So, rather than getting $1 back for every $2 spent, states would get $9 back for every $10 spent. (This is a simplified version of a complex formula. The Kaiser Family Foundation in 2013 issued a report with all of the details.)

So, only in a very narrow sense does the money “go away.” The match declines a bit, and certainly Congress could change its mind, but at the moment this looks like a better deal than the current system.

So, in other words, Rubio is basically right that the government takes away matching funds, he just wasn’t clear enough on how much of the matching funds go away. And he’s absolutely right that states are then “stuck with the unfunded liability.” Additionally, what does it matter that Kessler says this “looks like a better deal than the current system”? The claim is that the government lures states by initially matching their costs and then reduces those matching funds, leaving states on the hook for the rest.
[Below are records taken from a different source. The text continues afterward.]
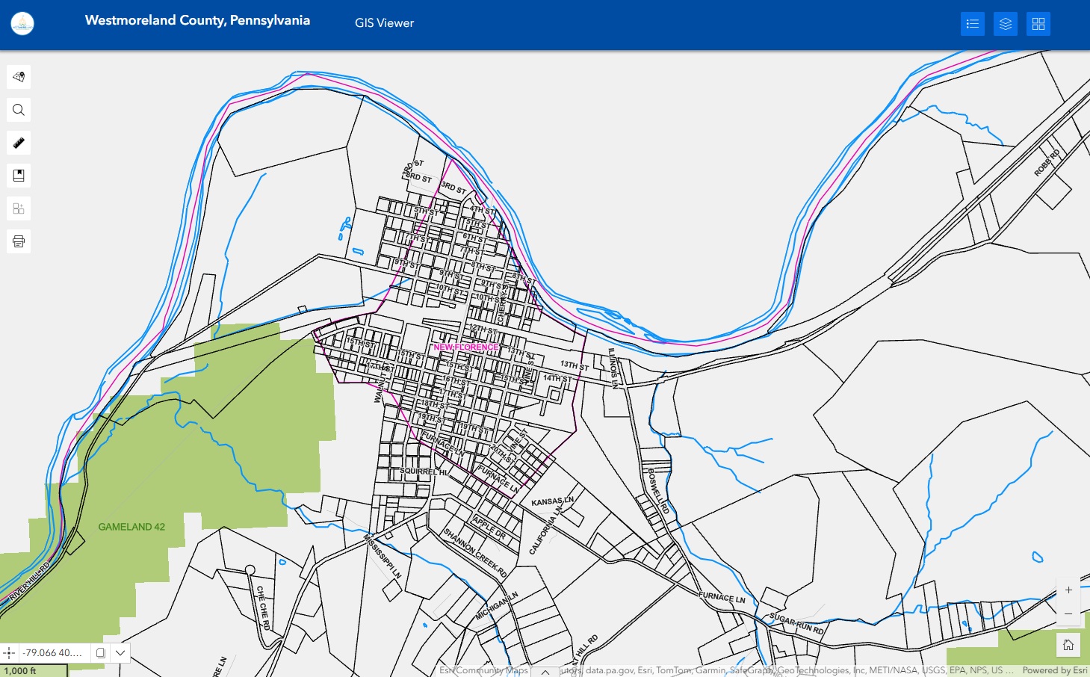Click the add-data squares widget

pyautogui.click(x=19, y=208)
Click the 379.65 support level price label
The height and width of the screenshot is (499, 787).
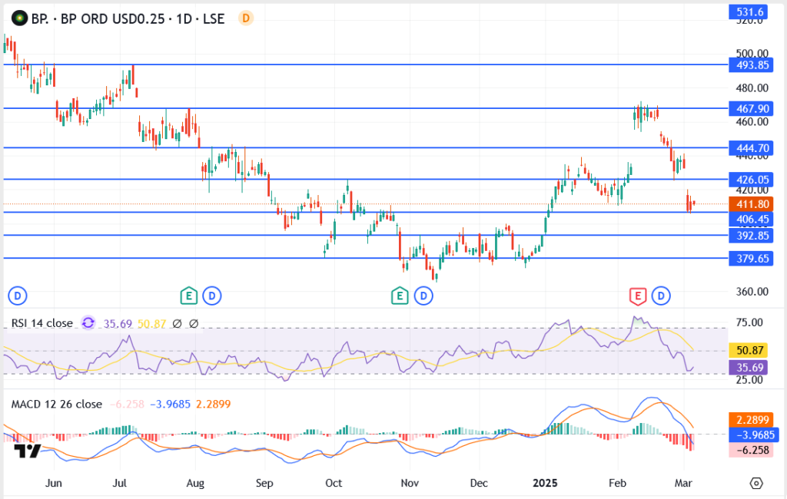click(x=751, y=259)
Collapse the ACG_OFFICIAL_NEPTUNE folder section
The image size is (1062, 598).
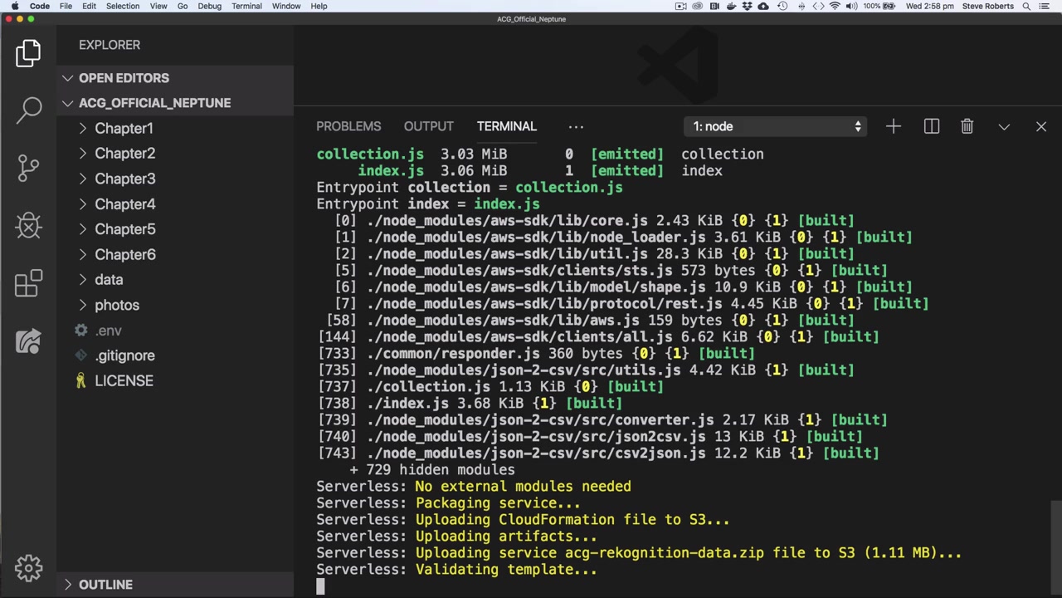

Here’s what Rubio didn’t say: “then the money will go away but you get stuck with the unfunded liability–and I bet if you ask Glenn Kessler, he would say that this isn’t a better deal than the current situation.” Kessler’s opinion of the deal is unambiguously irrelevant. So this has devolved from a supposed “fact check” into What Glenn Kessler Would Say To Marco Rubio If He Had Been The Host Of Face The Nation Instead Of A Post Columnist.

But there’s more:

Michael Tanner of the Cato Institute, an Obamacare critic, has argued that the federal match is “too good to be true.” He believes that publicity about the law will bring people out of the “woodwork” who had been previously eligible but had never signed up for the law. Those people would not be covered under the 90-10 match but the older 50-50 formula, thus increasing costs for states.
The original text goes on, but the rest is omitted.